We first convert the partial cognates to full cognates with "loose" and "strict" conversion methods via LingPy's add_cognate_ids function. And then we test the difference between "loose" and "strict" cognate sets which are derived from "loose" and "strict" conversion methods respectively. This evaluation aims to detect the extreme cases in which the conversion of partial to full cognates causes trouble. The output is written to a TSV file and also shown on the terminal.

To run this study, simply type:

$ python cognate-set-comparison.py

This will yield the following output on screen.
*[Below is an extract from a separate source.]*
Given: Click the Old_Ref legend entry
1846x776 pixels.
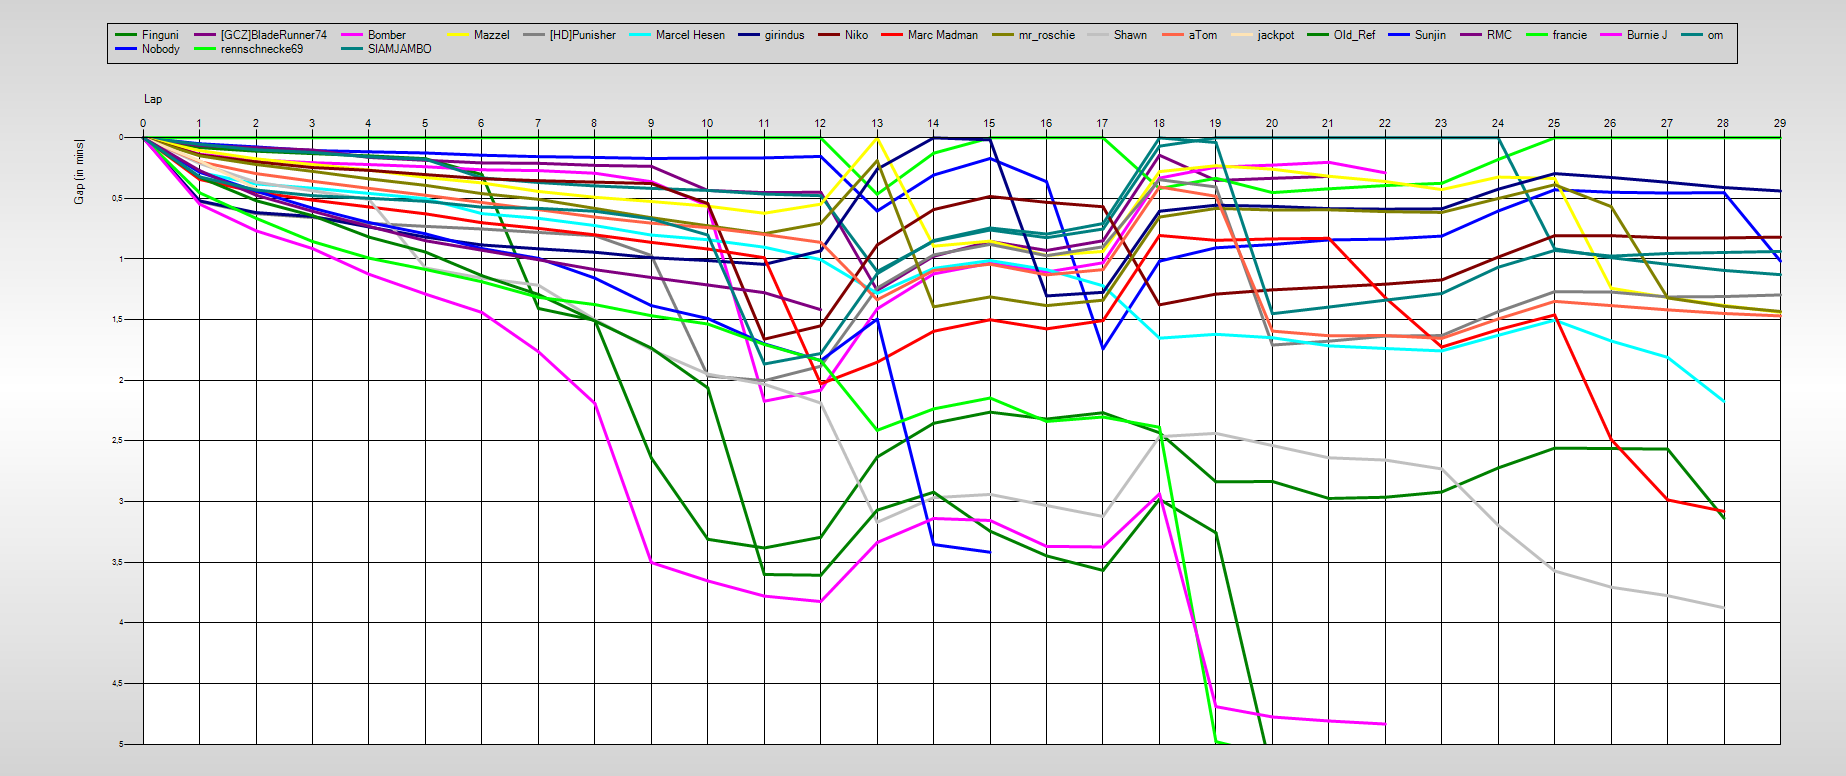Looking at the screenshot, I should pos(1354,35).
Concept Precision Recall F-Score Chinese
knee 1.00 0.08 0.15 膝,膝蓋,簸棱盖
child 1.00 0.15 0.26 孩,小孩,小嘎
neck 1.00 0.18 0.31 脖子,脖颈子,頸項
... ... ... ... ...

Our second analysis looks at cross-semantic cognates and checks how often individual cognate sets recur across different meaning slots. For example, the morpheme water is frequently seen in compound words in Southeast Asian languages, such as saliva (mouth water), tear (eye water) and environment (water earth, lit. 水土). Since water has such a good compounding ability, the concepts whichever contain water should receive higher scores in our analysis of cross-semantically recurring cognates.

To run this code, simply type:

$ python cross-semantic-cognate-statistics.py

High scores indicate high variation with respect to cross-semantic partial cognate sets.

The output is given in part in the following table.

Concept Scores Flag Chinese character
back 0 背,脊背,背骶身
bad 0 壞,恘,毛
... ... ... ...
nose 3.45455 !derivation! 鼻子,鼻,鼻孔
rope 3.625 !derivation! 繩,繩子,繩索
seed 3.71053 !derivation! 种子,种籽,种
head 3.90909 頭,得腦
belly 3.95 !derivation! 肚子,肚皮,肚

2 Deriving Distance and Comparing Matrices from Cognate Sets

The script lexical-distances.py reports the distance matrices which derive from the four types of full cognate sets, namely, "loose", "strict", "greedy", and "salient" cognate sets. Please note that this script only takes into account concepts with F-scores lower than 0.8.

$ python lexical-distances.py 

The script analyze-distances.py calculates four different statistics:

  • the correlation between the cross semantic cognate statistics and the cognate set comparison
  • the Mantel test
  • the Generalized Robinson-Foulds Distance (GRF)
  • the Normalized Quartet Distance (NQD)
$ python analyze-distances.py 

Additionally, adding the argument --nqd calculates the NQD distance.

$ python analyze-distances.py --nqd

To visualize the distance matrices, simply use the following command:

$ python plot-distances.py

Results are written to the folder plots.

3 Bayesian Phylogenetic Analysis

To export the nexus files for conducting Bayesian phylogenetic analysis, type the following command in the terminal:

$ python export-nexus.py

The files can be found in the folder bayes. To run individual analyses from MrBayes, you best open the interactive mode in MrBayes and then run execute filename.nexus. Afterwards, you type mcmc and this should trigger the analysis, which can well take some time, depending on the speed of your machine.